MM: Cosa si può realmente insegnare dell’informatica e del gioco degli scacchi? In altri termini, si può pensare a un confine tra ciò che si trasmette e ciò che è intuizione o creatività personale?

PF: In entrambi i casi è estremamente facile trasmettere le basi di entrambe le discipline, ma quando poi si progredisce si arriva sempre ad un punto in cui alla conoscenza personale è necessario combinare una propria creatività, oltre che sfruttare l’esperienza pregressa. Basta vedere come si sono evoluti gli scacchi negli ultimi 150 anni: abbiamo oggi libri che contraddicono apertamente la teoria che si applicava fino a 50 anni fa! E lo stesso nel mondo dell’informatica (che, a onor del vero, è molto più giovane e quindi più in evoluzione): negli ultimi 50 anni sono stati introdotti ed utilizzati diversi linguaggi di programmazione, talvolta molto differenti tra loro, e le tecnologie e pratiche utilizzate nello sviluppo e nell’ingegneria del software sono evolute sensibilmente. Da una parte ciò è dovuto a un’evoluzione naturale in base alle nuove applicazioni che emergono, dall’altra è frutto anche di intuizioni di singoli che hanno cambiato radicalmente la pratica. Di conseguenza spesso la conoscenza trasmessa è solo l’inizio di ciò che serve per essere un buon informatico o giocatore di scacchi!

MM: Considerando i diversi problemi che comporta l’avanzare dell’età, si può ipotizzare un limite “fisiologico” per l’apprendimento del gioco degli scacchi? Oppure per continuare a giocare a scacchi? Questa potrebbe infatti rappresentare un’attività stimolante anche per persone con problemi motori.

PF: No, non credo al limite d’età, gli scacchi sono uno sport che non avendo una prestazione fisica permettono a persone di qualsiasi età, sesso, limiti motori, etc. di competere alla pari. Ovviamente i più giovani imparano più velocemente e sono spesso più flessibili e spregiudicati, ma ciò non significa che non si possa competere ad armi pari!

Un disegno ispirato alla Prima Guerra Mondiale. Da citascacchi.wordpress.com: “Scacchi. La storia, i pezzi, i giocatori e la passione di 1.000 anni” (Master Pieces, 2000) di Gareth Williams, IdeaLibri 2001.

MM: Il gioco è “il far finta che”. Quanto il gioco degli scacchi è “gioco” e quanto è strategia finalizzata all’annientamento dell’avversario? Potremmo considerarlo un modo per scaricare l’aggressività, specialmente nel mondo giovanile?     

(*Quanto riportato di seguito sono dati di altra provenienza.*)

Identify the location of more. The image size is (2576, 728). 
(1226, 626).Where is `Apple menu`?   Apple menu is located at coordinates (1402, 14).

PF: In realtà gli scacchi hanno regole molto rigide che impongono il massimo rispetto tra i giocatori: ci si stringe la mano a inizio partita, non si parla, non si disturba l’avversario, se si tocca un pezzo bisogna muoverlo, etc.. Se da una parte quindi è un gioco di guerra, dall’altra parte si tratta una guerra tra “gentiluomini”.

In questo modo gli scacchi secondo me insegnano a gestire la tensione e l’aggressività. Si tratta infatti di uno dei pochi sport (perché gli scacchi questo sono, uno sport a tutti gli effetti!) in cui la competizione agonistica si svolge su una sedia senza possibilità di correre, saltare, urlare, praticamente non ci si può muovere! Riuscire a gestire la tensione agonistica e le emozioni durante la prestazione sportiva mantenendo contegno e rispetto dell’avversario è estremamente difficile, e da bambino è stata una ottima palestra per riuscire a gestire simili situazioni in contesti diverse.